NewsKazakhstan and Belarus to fuel Russia amidst Ukrainian refinery strikes

Kazakhstan and Belarus to fuel Russia amidst Ukrainian refinery strikes

Russia has problems with fuel. It was supposed to ask Kazakhstan for help.
Russia has problems with fuel. It was supposed to ask Kazakhstan for help.
Images source: © Getty Images | Contributor#8523328
6:03 AM EDT, April 9, 2024

Kazakhstan is preparing to provide approximately 110,234 tons (100,000 metric tons) of fuel to Russia should Moscow face a gasoline shortage - a situation attributed to Ukrainian attacks on refineries that have diminished the production capacity of Russia, Reuters reports. While one source from Reuters mentioned that an agreement on using Kazakhstan's reserves has been reached, an adviser to the Kazakh Minister of Energy refuted claims of any such request from Russia.

Belarus has also pledged to supply fuel to Russia.

Ukrainian attacks on refineries

Ukrainian forces have been targeting Russian refineries with drone attacks for weeks. In March, significant strikes on refineries were confirmed in areas such as Slavyansk in Krasnodar Krai, Novoshakhtinsk in Rostov Oblast, and other locations including Ryazan, Kstovo in the Nizhny Novgorod region, and Kirshi in the Leningrad Oblast. Media outlets from both Russia and Ukraine have reported attacks on refineries in Syzran and Novokuibyshevsk in the Samara region, alongside a fire near a thermal power plant in Petersburg.

In early April, Reuters estimated that the Russian refineries taken offline in the first quarter of 2024 due to drone attacks accounted for about 4.6 million tons of crude oil (approximately 370,500 barrels per day). This reduction is equivalent to roughly 7% of the processing capabilities of all refineries in Russia, with other sources suggesting up to a 10% loss.

According to Belsat, Russian officials maintain that the "situation in the fuel market is stable, and reserves are sufficient," despite a six-month ban on gasoline exports starting from March 1. Russians experienced unusually high fuel prices last fall, prompting the Kremlin to temporarily restrict the export of gasoline and diesel oil to stabilize domestic availability.

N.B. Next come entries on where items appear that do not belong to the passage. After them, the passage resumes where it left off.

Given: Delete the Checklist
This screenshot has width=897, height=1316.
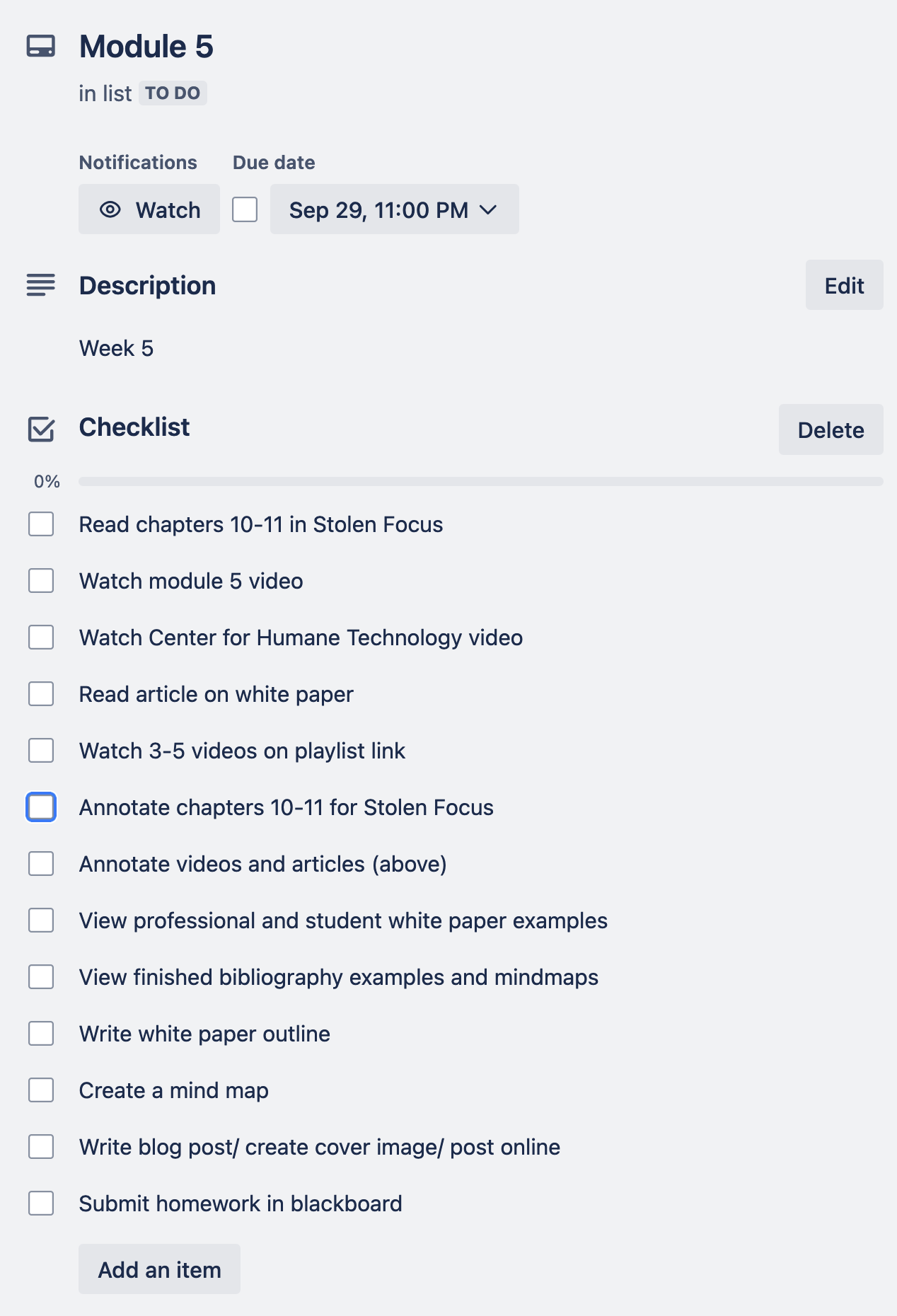Looking at the screenshot, I should [831, 429].

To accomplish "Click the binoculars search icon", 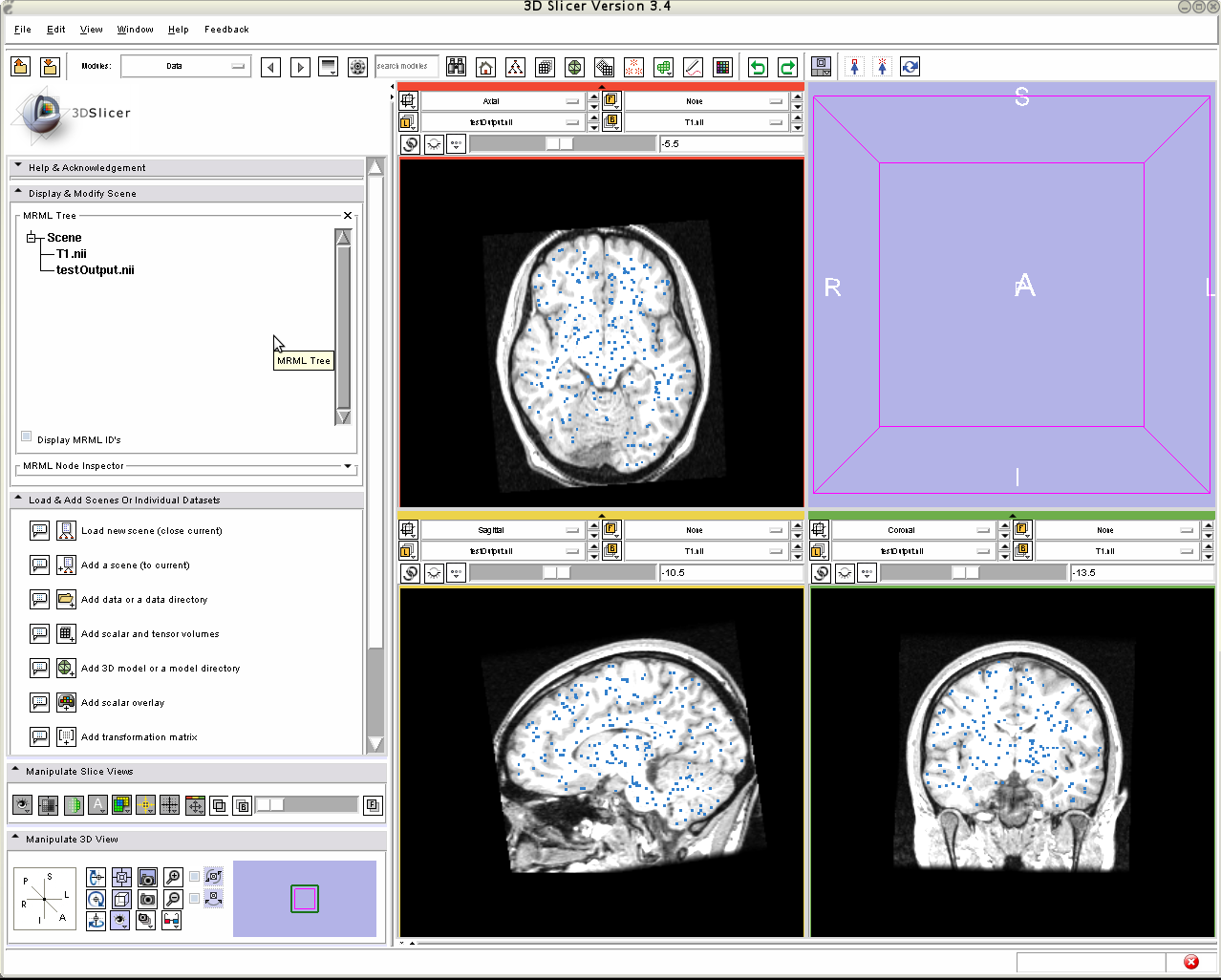I will (457, 67).
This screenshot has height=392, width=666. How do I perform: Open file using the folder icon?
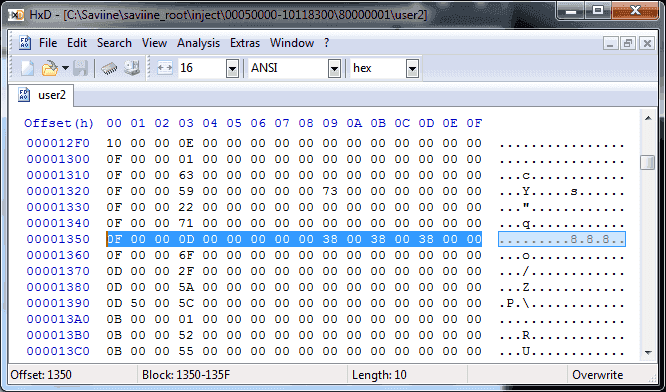(50, 68)
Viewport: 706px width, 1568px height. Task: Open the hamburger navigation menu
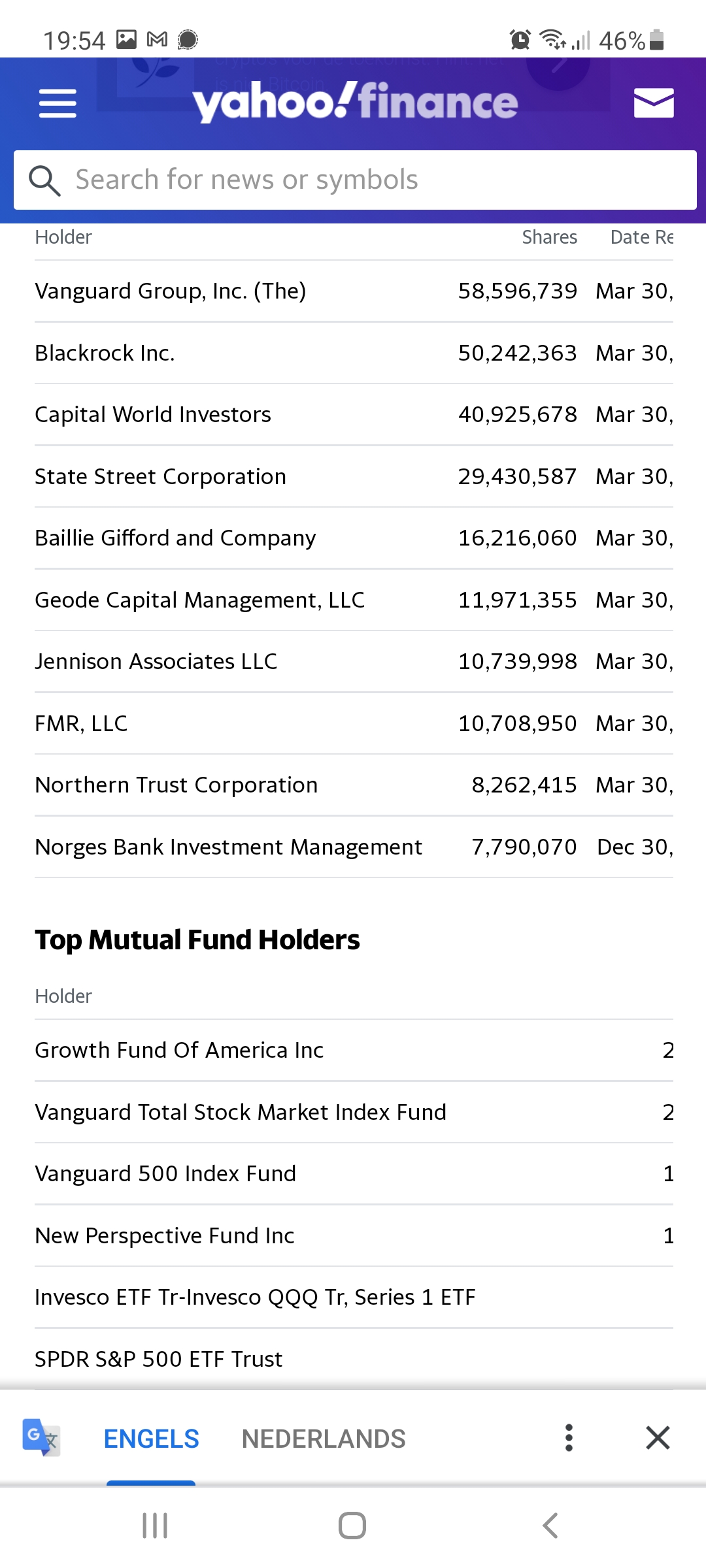point(58,103)
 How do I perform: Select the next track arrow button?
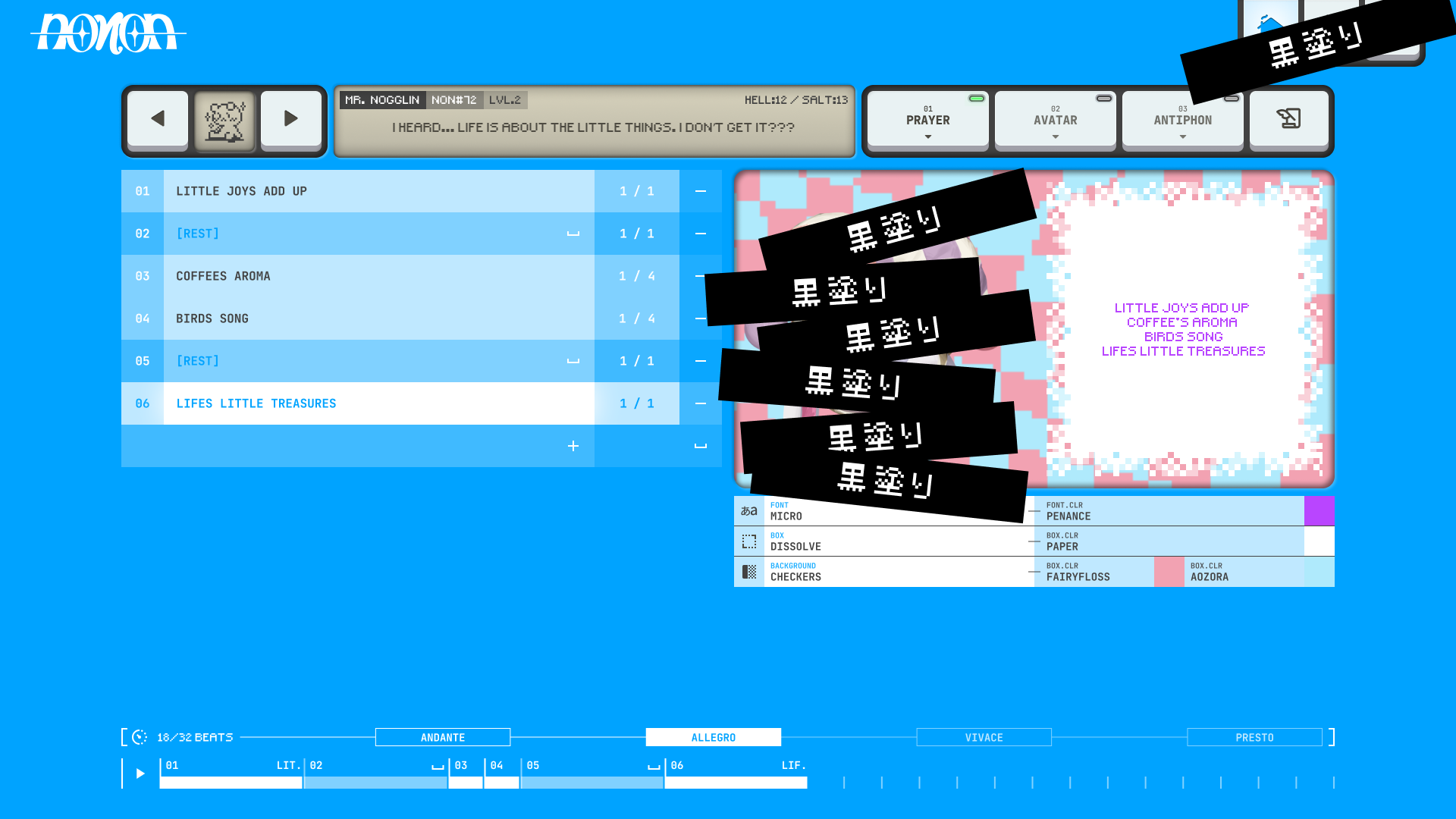click(291, 120)
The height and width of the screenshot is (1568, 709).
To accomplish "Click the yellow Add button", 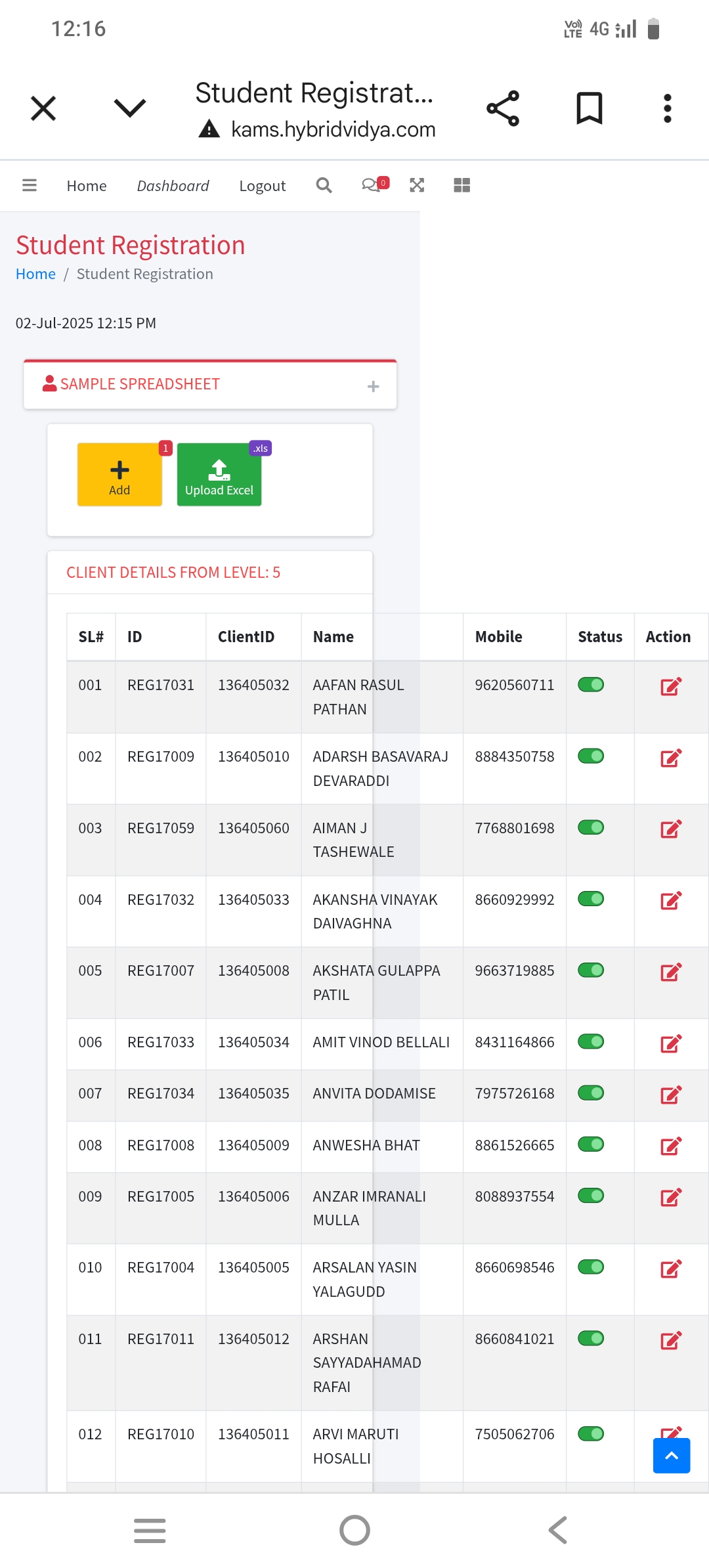I will (119, 475).
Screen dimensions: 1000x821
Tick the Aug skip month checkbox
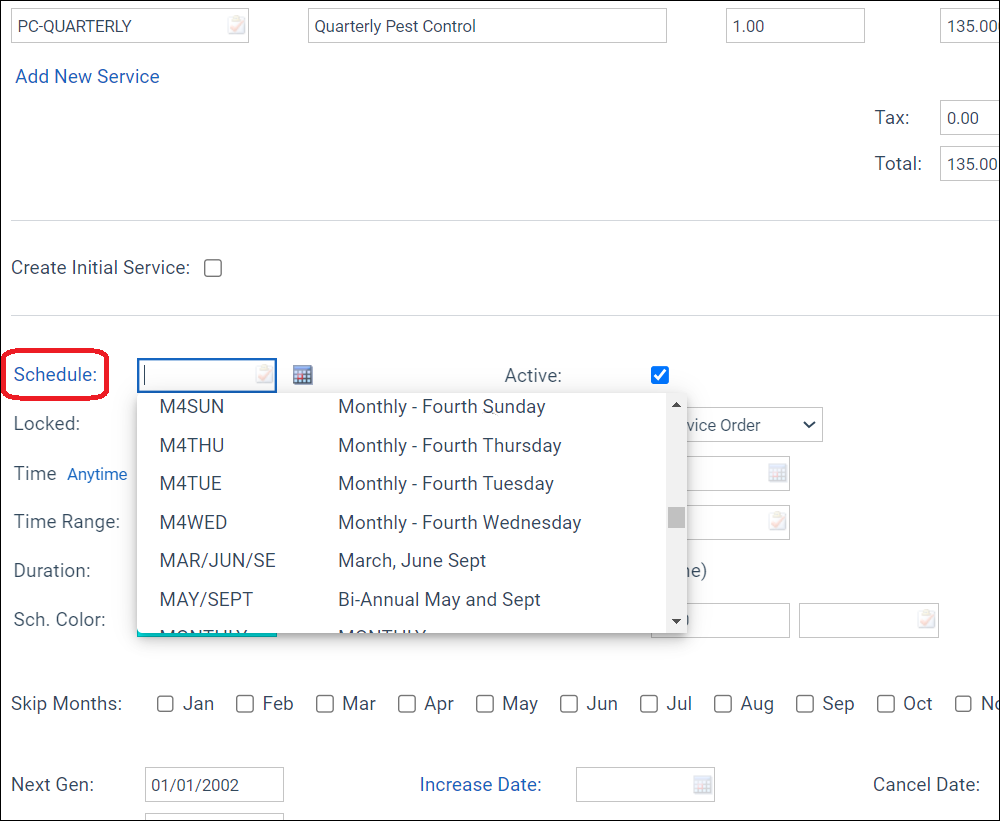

Though this embargo was partially lifted, it has been fully reapplied for gasoline.

The export ban excludes member countries of the Eurasian Economic Union (Kazakhstan, Belarus, Armenia, and Kyrgyzstan) and South Ossetia, Abkhazia, Mongolia, and Uzbekistan.

"Kyiv Independent" reports that due to ongoing gasoline shortages, Kazakhstan has limited fuel exports until the end of 2024.